Be aware that once you buy, your tokens are stuck in your wallet until you decide to sell. Remember, every time you sell, you lose 5% to taxes, and you may lose more to slippage. It is not a liquid asset.
The Verdict: Is SMRAT Worth It in 2026?
Secured MoonRat Token occupies a very specific niche. It is not an investment vehicle in the traditional sense; it is a speculative instrument wrapped in a DeFi mechanism. The 'earn BNB by holding' feature works, but the amounts are negligible for most retail investors unless you are holding millions of dollars worth of the token.
The project lacks active development, has minimal trading volume, and faces significant liquidity hurdles. Experts predict a gradual decline in market cap over the next year due to these structural weaknesses. If you are looking for high-growth crypto projects with strong fundamentals, SMRAT is likely not the answer. However, if you enjoy the thrill of micro-cap speculation and want to experiment with reflection mechanics using money you can afford to lose, it offers a glimpse into how automated yield distribution works on the blockchain.
Just remember: in the world of meme coins and reflection tokens, the house doesn't always win, but the liquidity providers definitely do. Proceed with extreme caution.

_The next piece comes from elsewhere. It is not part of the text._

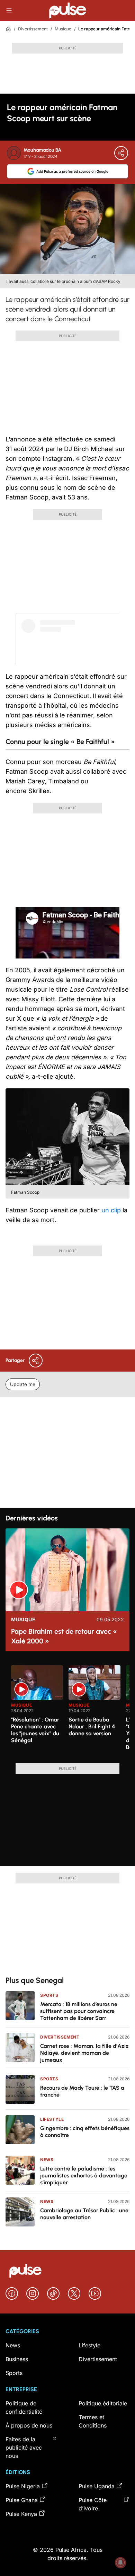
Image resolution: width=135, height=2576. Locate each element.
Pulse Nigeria (23, 2486)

Is Secured MoonRat Token (SMRAT) a scam?
SMRAT is not a traditional 'rug pull' scam because its smart contract is verified and the liquidity is locked. However, it carries high risk due to low liquidity, potential price manipulation, and lack of active development. Many users report difficulties selling their tokens without significant losses, which leads to accusations of it being a 'soft scam' or honeypot-like experience, even if technically functional.
How do I earn BNB from holding SMRAT?
You earn BNB through the 'reflection' mechanism. 2% of every buy and sell transaction on decentralized exchanges is collected, converted to BNB, and automatically distributed to all wallet holders proportional to their share of the total supply. You must keep the tokens in a compatible Web3 wallet (like MetaMask) to receive these rewards. No staking action is required.

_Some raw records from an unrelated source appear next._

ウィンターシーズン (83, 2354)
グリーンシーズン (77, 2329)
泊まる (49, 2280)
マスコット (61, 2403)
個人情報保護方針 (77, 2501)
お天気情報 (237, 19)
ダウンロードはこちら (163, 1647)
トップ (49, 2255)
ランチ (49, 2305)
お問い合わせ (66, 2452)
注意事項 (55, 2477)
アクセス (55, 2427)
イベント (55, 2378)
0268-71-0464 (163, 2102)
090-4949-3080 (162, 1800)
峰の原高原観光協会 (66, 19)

Where can I buy SMRAT token?
SMRAT is not listed on major centralized exchanges like Binance or Coinbase. You can only buy it on decentralized exchanges (DEXs) such as PancakeSwap. You will need a Web3 wallet funded with BNB to perform the swap. Always verify the contract address before trading.

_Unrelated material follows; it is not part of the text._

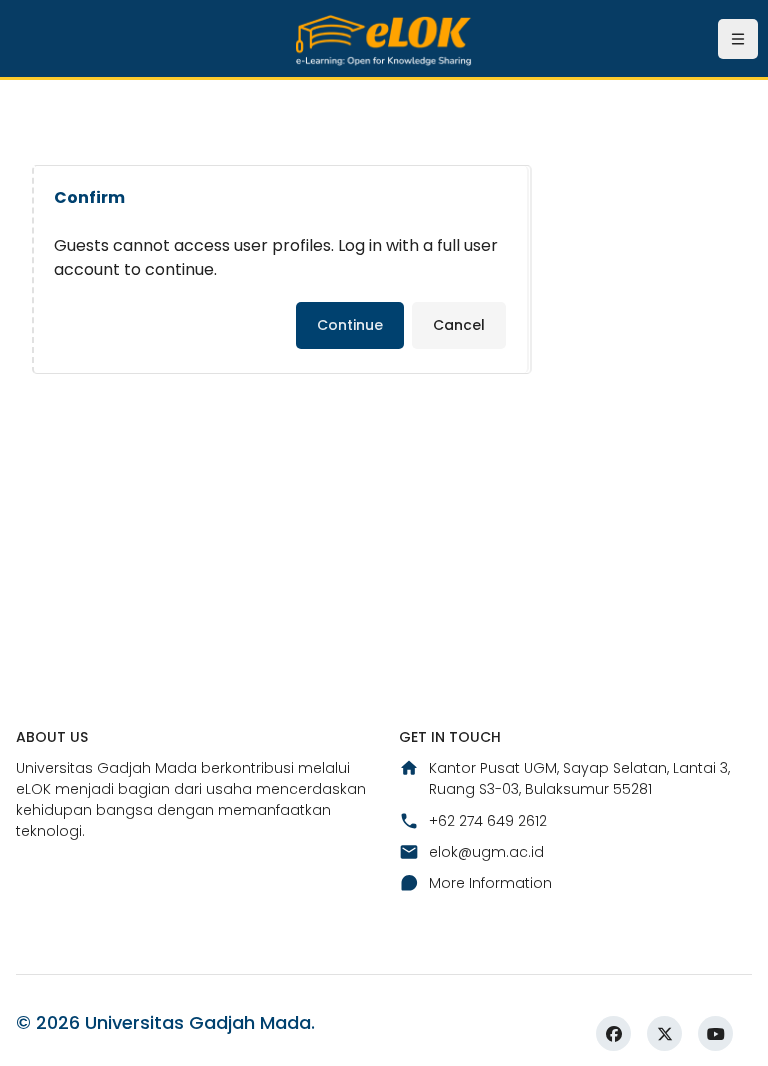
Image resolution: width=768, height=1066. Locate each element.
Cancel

Why is the slippage so high when trading SMRAT?
High slippage occurs because of low liquidity in the trading pairs. Since there are few buyers and sellers, large orders significantly impact the price. Additionally, the 5% transaction tax (2% reflection, 2% liquidity, 1% burn) is deducted from every trade, which contributes to the effective cost difference between your entry and exit price.
What is the total supply of SMRAT?
The total supply of Secured MoonRat Token is 1 quadrillion (1,000,000,000,000,000) tokens. However, the circulating supply is lower, currently estimated at around 866 trillion tokens, as some tokens are burned or held in reserve.
Is SMRAT audited by reputable firms?
No, SMRAT has not been audited by top-tier security firms like CertiK or PeckShield. The contract is verified on BscScan, meaning the code is public, but it lacks the rigorous independent security review that larger, safer projects typically undergo.